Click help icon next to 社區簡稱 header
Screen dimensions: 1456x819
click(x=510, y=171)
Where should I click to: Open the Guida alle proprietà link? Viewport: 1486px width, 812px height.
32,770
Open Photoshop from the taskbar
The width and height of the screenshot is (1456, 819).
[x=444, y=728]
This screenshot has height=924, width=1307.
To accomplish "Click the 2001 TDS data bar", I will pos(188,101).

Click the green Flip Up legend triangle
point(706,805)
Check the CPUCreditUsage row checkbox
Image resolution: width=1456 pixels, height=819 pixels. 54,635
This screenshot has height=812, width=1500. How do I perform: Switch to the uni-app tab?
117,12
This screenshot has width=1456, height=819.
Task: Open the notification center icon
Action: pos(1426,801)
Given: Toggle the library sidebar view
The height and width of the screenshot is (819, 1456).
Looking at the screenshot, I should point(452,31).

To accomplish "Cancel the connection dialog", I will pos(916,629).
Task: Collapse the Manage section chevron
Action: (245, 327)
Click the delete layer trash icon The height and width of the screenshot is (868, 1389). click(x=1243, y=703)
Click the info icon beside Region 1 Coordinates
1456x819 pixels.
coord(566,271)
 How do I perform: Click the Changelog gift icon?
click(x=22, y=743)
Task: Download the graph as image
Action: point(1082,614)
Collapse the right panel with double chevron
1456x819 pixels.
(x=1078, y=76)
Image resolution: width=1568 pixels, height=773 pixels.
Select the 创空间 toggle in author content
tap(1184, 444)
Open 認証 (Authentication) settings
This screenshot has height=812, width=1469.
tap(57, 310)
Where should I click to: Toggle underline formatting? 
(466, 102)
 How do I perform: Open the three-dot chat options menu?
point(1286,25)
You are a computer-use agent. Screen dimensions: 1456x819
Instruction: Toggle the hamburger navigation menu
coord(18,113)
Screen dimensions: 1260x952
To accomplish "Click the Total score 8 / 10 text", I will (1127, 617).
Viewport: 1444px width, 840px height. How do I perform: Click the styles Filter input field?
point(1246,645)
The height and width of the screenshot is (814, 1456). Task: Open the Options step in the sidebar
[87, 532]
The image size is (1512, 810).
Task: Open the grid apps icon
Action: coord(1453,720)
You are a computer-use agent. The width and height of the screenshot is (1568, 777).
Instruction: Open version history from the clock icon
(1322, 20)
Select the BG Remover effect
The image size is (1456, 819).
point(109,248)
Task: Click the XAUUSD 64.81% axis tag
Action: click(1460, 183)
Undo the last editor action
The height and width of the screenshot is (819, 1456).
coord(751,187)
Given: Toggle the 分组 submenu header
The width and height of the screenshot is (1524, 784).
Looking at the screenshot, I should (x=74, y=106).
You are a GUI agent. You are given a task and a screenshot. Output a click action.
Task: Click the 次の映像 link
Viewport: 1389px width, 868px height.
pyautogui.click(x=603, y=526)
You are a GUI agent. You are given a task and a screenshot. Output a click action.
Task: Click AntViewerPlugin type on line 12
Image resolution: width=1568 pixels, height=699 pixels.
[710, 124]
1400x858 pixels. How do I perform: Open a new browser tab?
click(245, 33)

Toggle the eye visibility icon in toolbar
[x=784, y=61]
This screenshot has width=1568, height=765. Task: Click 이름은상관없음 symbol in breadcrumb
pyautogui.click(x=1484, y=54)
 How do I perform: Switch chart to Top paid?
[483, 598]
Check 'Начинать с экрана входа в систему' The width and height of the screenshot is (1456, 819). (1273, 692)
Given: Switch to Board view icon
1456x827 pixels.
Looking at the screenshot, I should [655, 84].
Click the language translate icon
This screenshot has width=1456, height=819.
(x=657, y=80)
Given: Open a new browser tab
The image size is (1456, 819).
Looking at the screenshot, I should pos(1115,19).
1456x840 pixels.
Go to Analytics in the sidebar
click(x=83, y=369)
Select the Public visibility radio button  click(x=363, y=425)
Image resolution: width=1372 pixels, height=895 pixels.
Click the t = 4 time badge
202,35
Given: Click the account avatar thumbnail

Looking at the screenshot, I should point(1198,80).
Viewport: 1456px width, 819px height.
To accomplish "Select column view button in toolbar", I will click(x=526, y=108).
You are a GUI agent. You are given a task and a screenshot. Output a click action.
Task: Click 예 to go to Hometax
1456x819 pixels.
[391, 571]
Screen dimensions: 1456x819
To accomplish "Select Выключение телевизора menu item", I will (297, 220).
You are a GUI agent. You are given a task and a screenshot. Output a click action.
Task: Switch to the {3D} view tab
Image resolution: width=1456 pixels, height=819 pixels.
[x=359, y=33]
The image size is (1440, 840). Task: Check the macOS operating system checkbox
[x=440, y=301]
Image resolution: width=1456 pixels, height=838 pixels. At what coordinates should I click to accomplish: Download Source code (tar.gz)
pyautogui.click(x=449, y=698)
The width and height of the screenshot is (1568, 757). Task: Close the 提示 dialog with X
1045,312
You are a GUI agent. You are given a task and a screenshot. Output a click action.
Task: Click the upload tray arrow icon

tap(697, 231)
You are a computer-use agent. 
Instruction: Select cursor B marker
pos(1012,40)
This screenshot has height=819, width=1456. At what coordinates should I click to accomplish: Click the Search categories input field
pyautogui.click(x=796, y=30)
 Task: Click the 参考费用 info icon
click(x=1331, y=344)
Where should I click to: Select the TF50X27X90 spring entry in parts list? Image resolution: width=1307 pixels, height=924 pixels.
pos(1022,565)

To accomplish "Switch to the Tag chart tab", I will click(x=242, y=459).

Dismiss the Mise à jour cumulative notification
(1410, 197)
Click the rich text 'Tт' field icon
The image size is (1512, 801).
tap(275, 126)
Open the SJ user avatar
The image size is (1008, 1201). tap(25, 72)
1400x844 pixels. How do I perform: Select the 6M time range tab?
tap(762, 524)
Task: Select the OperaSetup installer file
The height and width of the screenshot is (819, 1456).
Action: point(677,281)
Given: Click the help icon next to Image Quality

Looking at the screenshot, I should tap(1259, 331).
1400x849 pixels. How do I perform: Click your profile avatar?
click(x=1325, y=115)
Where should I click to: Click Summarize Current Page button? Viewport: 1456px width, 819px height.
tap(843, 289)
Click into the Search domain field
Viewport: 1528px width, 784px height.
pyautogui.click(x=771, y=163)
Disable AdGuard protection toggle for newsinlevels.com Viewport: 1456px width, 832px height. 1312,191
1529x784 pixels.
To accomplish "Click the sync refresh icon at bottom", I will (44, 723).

--------------------------------

(Requirement): Output each entry once again, exactly as shown above.

(Output below):
Click help icon next to 社區簡稱 header
Screen dimensions: 1456x819
click(x=510, y=171)
Where should I click to: Open the Guida alle proprietà link? Viewport: 1486px width, 812px height.
32,770
Open Photoshop from the taskbar
The width and height of the screenshot is (1456, 819).
[x=444, y=728]
This screenshot has height=924, width=1307.
To accomplish "Click the 2001 TDS data bar", I will pos(188,101).

Click the green Flip Up legend triangle
point(706,805)
Check the CPUCreditUsage row checkbox
Image resolution: width=1456 pixels, height=819 pixels. 54,635
This screenshot has height=812, width=1500. How do I perform: Switch to the uni-app tab?
117,12
This screenshot has width=1456, height=819.
Task: Open the notification center icon
Action: pos(1426,801)
Given: Toggle the library sidebar view
The height and width of the screenshot is (819, 1456).
Looking at the screenshot, I should point(452,31).

To accomplish "Cancel the connection dialog", I will pos(916,629).
Task: Collapse the Manage section chevron
Action: (245, 327)
Click the delete layer trash icon The height and width of the screenshot is (868, 1389). click(x=1243, y=703)
Click the info icon beside Region 1 Coordinates
1456x819 pixels.
coord(566,271)
 How do I perform: Click the Changelog gift icon?
click(x=22, y=743)
Task: Download the graph as image
Action: point(1082,614)
Collapse the right panel with double chevron
1456x819 pixels.
(x=1078, y=76)
Image resolution: width=1568 pixels, height=773 pixels.
Select the 创空间 toggle in author content
tap(1184, 444)
Open 認証 (Authentication) settings
This screenshot has height=812, width=1469.
tap(57, 310)
Where should I click to: Toggle underline formatting? 
(466, 102)
 How do I perform: Open the three-dot chat options menu?
point(1286,25)
You are a computer-use agent. Screen dimensions: 1456x819
Instruction: Toggle the hamburger navigation menu
coord(18,113)
Screen dimensions: 1260x952
To accomplish "Click the Total score 8 / 10 text", I will (1127, 617).
Viewport: 1444px width, 840px height. How do I perform: Click the styles Filter input field?
point(1246,645)
The height and width of the screenshot is (814, 1456). Task: Open the Options step in the sidebar
[87, 532]
The image size is (1512, 810).
Task: Open the grid apps icon
Action: coord(1453,720)
You are a computer-use agent. The width and height of the screenshot is (1568, 777).
Instruction: Open version history from the clock icon
(1322, 20)
Select the BG Remover effect
The image size is (1456, 819).
point(109,248)
Task: Click the XAUUSD 64.81% axis tag
Action: click(1460, 183)
Undo the last editor action
The height and width of the screenshot is (819, 1456).
coord(751,187)
Given: Toggle the 分组 submenu header
The width and height of the screenshot is (1524, 784).
Looking at the screenshot, I should (x=74, y=106).
You are a GUI agent. You are given a task and a screenshot. Output a click action.
Task: Click the 次の映像 link
Viewport: 1389px width, 868px height.
pyautogui.click(x=603, y=526)
You are a GUI agent. You are given a task and a screenshot. Output a click action.
Task: Click AntViewerPlugin type on line 12
Image resolution: width=1568 pixels, height=699 pixels.
[710, 124]
1400x858 pixels. How do I perform: Open a new browser tab?
click(245, 33)

Toggle the eye visibility icon in toolbar
[x=784, y=61]
This screenshot has width=1568, height=765. Task: Click 이름은상관없음 symbol in breadcrumb
pyautogui.click(x=1484, y=54)
 How do I perform: Switch chart to Top paid?
[483, 598]
Check 'Начинать с экрана входа в систему' The width and height of the screenshot is (1456, 819). (1273, 692)
Given: Switch to Board view icon
1456x827 pixels.
Looking at the screenshot, I should [655, 84].
Click the language translate icon
This screenshot has width=1456, height=819.
(x=657, y=80)
Given: Open a new browser tab
The image size is (1456, 819).
Looking at the screenshot, I should pos(1115,19).
1456x840 pixels.
Go to Analytics in the sidebar
click(x=83, y=369)
Select the Public visibility radio button  click(x=363, y=425)
Image resolution: width=1372 pixels, height=895 pixels.
Click the t = 4 time badge
202,35
Given: Click the account avatar thumbnail

Looking at the screenshot, I should point(1198,80).
Viewport: 1456px width, 819px height.
To accomplish "Select column view button in toolbar", I will click(x=526, y=108).
You are a GUI agent. You are given a task and a screenshot. Output a click action.
Task: Click 예 to go to Hometax
1456x819 pixels.
[391, 571]
Screen dimensions: 1456x819
To accomplish "Select Выключение телевизора menu item", I will (297, 220).
You are a GUI agent. You are given a task and a screenshot. Output a click action.
Task: Switch to the {3D} view tab
Image resolution: width=1456 pixels, height=819 pixels.
[x=359, y=33]
The image size is (1440, 840). Task: Check the macOS operating system checkbox
[x=440, y=301]
Image resolution: width=1456 pixels, height=838 pixels. At what coordinates should I click to accomplish: Download Source code (tar.gz)
pyautogui.click(x=449, y=698)
The width and height of the screenshot is (1568, 757). Task: Close the 提示 dialog with X
1045,312
You are a GUI agent. You are given a task and a screenshot. Output a click action.
Task: Click the upload tray arrow icon

tap(697, 231)
You are a computer-use agent. 
Instruction: Select cursor B marker
pos(1012,40)
This screenshot has height=819, width=1456. At what coordinates should I click to accomplish: Click the Search categories input field
pyautogui.click(x=796, y=30)
 Task: Click the 参考费用 info icon
click(x=1331, y=344)
Where should I click to: Select the TF50X27X90 spring entry in parts list? Image resolution: width=1307 pixels, height=924 pixels.
pos(1022,565)

To accomplish "Switch to the Tag chart tab", I will click(x=242, y=459).

Dismiss the Mise à jour cumulative notification
(1410, 197)
Click the rich text 'Tт' field icon
The image size is (1512, 801).
tap(275, 126)
Open the SJ user avatar
The image size is (1008, 1201). tap(25, 72)
1400x844 pixels. How do I perform: Select the 6M time range tab?
tap(762, 524)
Task: Select the OperaSetup installer file
The height and width of the screenshot is (819, 1456).
Action: point(677,281)
Given: Click the help icon next to Image Quality

Looking at the screenshot, I should tap(1259, 331).
1400x849 pixels. How do I perform: Click your profile avatar?
click(x=1325, y=115)
Where should I click to: Click Summarize Current Page button? Viewport: 1456px width, 819px height.
tap(843, 289)
Click into the Search domain field
Viewport: 1528px width, 784px height.
pyautogui.click(x=771, y=163)
Disable AdGuard protection toggle for newsinlevels.com Viewport: 1456px width, 832px height. 1312,191
1529x784 pixels.
To accomplish "Click the sync refresh icon at bottom", I will (44, 723).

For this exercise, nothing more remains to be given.